A) A portfolio of moderate-risk stocks
B) A portfolio of high-risk stocks
C) A portfolio of Treasury bills
D) A portfolio of municipal bonds
2) Now imagine you’ve inherited $100,000, but you were told that the money was previously invested in the high-risk portfolio of stocks. In which portfolio are you more apt to invest the money?
A) A portfolio of moderate-risk stocks
B) A portfolio of high-risk stocks
C) A portfolio of Treasury bills
D) A portfolio of municipal bonds
3) Now imagine you’ve inherited $100,000, but you were told that the money was previously invested in the portfolio of Treasury bills. In which portfolio are you more apt to invest the money?
A) A portfolio of moderate-risk stocks
B) A portfolio of high-risk stocks
C) A portfolio of Treasury bills
D) A portfolio of municipal bonds
Different participants were told that the money was formerly invested in the different portfolio choices. The form of the investment at the time of the endowment heavily influenced the portfolio choices made by the subjects. The high-risk portfolio choice was more popular when the inheritance was formerly invested in the high-risk portfolio. The same was true for Treasury bills and so on.
Clearly, the expected risk and return of a portfolio consisting of Treasury bills and one comprised of high-risk stocks are very different, yet subjects were more influenced by status quo than by their personal risk-and-return objectives.

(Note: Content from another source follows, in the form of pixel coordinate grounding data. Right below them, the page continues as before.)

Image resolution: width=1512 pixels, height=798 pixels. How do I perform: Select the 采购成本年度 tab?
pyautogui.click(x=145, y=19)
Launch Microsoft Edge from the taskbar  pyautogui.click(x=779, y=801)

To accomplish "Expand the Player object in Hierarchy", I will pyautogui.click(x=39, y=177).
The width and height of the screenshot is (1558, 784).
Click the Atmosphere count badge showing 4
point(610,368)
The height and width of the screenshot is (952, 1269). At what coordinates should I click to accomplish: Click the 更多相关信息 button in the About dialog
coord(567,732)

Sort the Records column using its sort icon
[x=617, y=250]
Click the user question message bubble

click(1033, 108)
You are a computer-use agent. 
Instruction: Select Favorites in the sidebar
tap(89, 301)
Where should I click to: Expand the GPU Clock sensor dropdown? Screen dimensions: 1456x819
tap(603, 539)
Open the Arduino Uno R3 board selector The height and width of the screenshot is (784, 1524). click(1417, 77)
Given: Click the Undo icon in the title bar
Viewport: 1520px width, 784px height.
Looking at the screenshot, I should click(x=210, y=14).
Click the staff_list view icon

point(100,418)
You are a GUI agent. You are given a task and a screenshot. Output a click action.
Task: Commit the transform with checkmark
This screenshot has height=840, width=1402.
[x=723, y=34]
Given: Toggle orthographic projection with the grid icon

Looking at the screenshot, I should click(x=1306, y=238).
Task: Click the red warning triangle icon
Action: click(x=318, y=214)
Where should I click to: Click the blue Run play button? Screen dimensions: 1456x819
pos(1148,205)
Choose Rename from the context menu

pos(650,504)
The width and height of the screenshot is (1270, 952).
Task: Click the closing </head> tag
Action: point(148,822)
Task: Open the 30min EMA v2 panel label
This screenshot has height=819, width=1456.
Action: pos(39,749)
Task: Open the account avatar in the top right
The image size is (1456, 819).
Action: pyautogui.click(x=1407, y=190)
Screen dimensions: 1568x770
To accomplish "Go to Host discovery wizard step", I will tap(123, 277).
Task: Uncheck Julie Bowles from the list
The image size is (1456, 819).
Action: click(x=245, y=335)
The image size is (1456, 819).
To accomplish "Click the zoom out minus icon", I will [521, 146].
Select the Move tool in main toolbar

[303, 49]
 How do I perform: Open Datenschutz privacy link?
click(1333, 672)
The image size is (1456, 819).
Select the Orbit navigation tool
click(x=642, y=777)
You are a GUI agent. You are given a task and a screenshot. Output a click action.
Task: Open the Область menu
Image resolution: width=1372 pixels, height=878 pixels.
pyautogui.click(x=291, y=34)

You see, people are often willing to put $100,000 from a year-end bonus in the stock market, but choose to invest a $100,000 inheritance in a certificate of deposit. Why? You guessed it! The say, “I can’t take the risk with that money; my parents worked very hard for it!”
Interestingly, the status quo bias also increased as the number of investment options increased. That is, the more complicated the decision that was needed became, the more likely the subject was to choose to do nothing. In the real world, investors face the choice of investing in tens of thousands of stocks, bonds, and mutual funds. The choices are overwhelming! As a result, they often choose to avoid making a change. The issue becomes magnified when the investments have lost money, as selling a loser triggers regret and the pain of losing the endowment.
Many investors let their emotions or other external factors influence their investing decisions, which can lead to unintended results. For example, even though the $100,000 mentioned above may have been accumulated through investments in Treasury Bills, if you were looking to achieve “above average returns,” the likelihood of achieving that goal through continuing to invest in Treasury Bills would be considered unlikely. Therefore, if you were to let external factors such as these affect your decision making, it could have a massive impact on your overall return.